CGA, chromogranin A; DFTD, devil facial tumor disease; M, metastases; MBP, myelin basic protein; NES, nestin; NGFR, nerve growth factor receptor; NSE, neuron-specific enolase; PMP22, peripheral myelin protein 22; PRX, periaxin; PT, primary tumors.

^a A summary of the labeling intensity for periaxin, S100, PMP22, NGFR, NES, and MBP has been previously presented.²⁸

Table 3.

Pattern of Expression of Selected Markers in Normal Devil Tissues

	PRX	S100	PMP22	NGFR	NES	NSE	MBP	CGA
Epithelium	–	–	–	–	–	–	++	–
Connective tissue	–	+	++	+	–	+	+++	–
Sebaceous glands	–	–	–	–	+	–	–	+
Hair follicles	–	+	–	–	–	+	–	+
Endothelium	–	+	–	–	–	–	–	–
Skeletal muscle	–	++	–	–	+++	–	–	+
Peripheral nerves	+++	+++	+++	+++	–	+++	++	–
Anterior pituitary gland	–	+	++	++	++	+	+	+++
Posterior pituitary gland	–	+++	+	+	–	++	+	–
Lymphoid tissue–leukocytes	–	–	+	+	–	–	–	–
Spinal cord	–	++	+	+++	+++	++	+	–
Kidney	+	++	–	+	–	–	–	–
Pancreas	ND	ND	ND	ND	ND	ND	ND	+++

CGA, chromogranin A; MBP, myelin basic protein; ND, not done; NES, nestin; NGFR, nerve growth factor receptor; NSE, neuron-specific enolase; PMP22, peripheral myelin protein 22; PRX, periaxin; – negative, + low intensity; ++ moderate, +++ high intensity.

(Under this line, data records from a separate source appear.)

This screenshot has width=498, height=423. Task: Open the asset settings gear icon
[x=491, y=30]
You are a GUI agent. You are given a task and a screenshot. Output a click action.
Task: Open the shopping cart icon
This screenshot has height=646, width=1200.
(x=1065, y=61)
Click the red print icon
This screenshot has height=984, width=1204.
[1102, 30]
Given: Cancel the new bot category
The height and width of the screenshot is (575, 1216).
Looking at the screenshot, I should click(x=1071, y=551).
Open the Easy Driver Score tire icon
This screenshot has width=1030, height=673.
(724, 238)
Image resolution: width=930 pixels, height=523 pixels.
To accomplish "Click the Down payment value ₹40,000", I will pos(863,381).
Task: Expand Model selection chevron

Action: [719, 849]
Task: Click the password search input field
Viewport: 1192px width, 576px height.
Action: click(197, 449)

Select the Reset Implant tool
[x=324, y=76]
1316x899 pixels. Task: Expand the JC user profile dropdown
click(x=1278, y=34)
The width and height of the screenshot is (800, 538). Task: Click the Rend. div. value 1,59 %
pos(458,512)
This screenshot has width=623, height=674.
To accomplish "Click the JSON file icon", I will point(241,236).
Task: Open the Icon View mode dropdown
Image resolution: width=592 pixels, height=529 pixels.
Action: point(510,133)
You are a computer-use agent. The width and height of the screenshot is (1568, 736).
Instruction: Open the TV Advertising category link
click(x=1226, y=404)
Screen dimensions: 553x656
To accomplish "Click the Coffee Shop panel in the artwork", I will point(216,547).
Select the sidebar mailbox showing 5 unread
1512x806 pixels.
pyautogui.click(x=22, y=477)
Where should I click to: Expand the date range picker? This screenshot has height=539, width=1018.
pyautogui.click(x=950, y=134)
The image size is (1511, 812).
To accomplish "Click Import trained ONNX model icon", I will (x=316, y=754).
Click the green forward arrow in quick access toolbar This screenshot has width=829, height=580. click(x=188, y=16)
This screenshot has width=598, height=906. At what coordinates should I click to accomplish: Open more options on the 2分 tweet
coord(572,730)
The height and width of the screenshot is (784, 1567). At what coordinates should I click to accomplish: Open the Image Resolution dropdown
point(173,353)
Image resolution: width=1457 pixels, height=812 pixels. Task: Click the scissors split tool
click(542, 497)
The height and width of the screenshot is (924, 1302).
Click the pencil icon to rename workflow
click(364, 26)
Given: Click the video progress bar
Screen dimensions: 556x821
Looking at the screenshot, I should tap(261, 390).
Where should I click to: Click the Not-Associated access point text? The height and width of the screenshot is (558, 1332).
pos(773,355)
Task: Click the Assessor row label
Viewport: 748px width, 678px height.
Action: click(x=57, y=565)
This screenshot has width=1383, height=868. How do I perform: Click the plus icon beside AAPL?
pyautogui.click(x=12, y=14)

Of the 8 markers assessed, periaxin, a marker of myelinating Schwann cells,⁹ gave the most consistent labeling of tumor cells (Table 2). In all cases the labeling was moderate to strong, cytoplasmic and observed in more than 75% of the tumor cells. Periaxin expression, as previously indicated,²⁸ was also observed in all DFTD primary tumors and metastases. Stronger immunoreactivity was occasionally observed at the edges of the tumor fascicles. One particular feature of periaxin was its strong specificity for DFTD tumor cells and the lack of background labeling in other tissues (Figs. 1, 2 ). Peripheral nerves within these DFTD tumor sections were clearly identified by their strong and specific immunoreactivity for periaxin (Table 3).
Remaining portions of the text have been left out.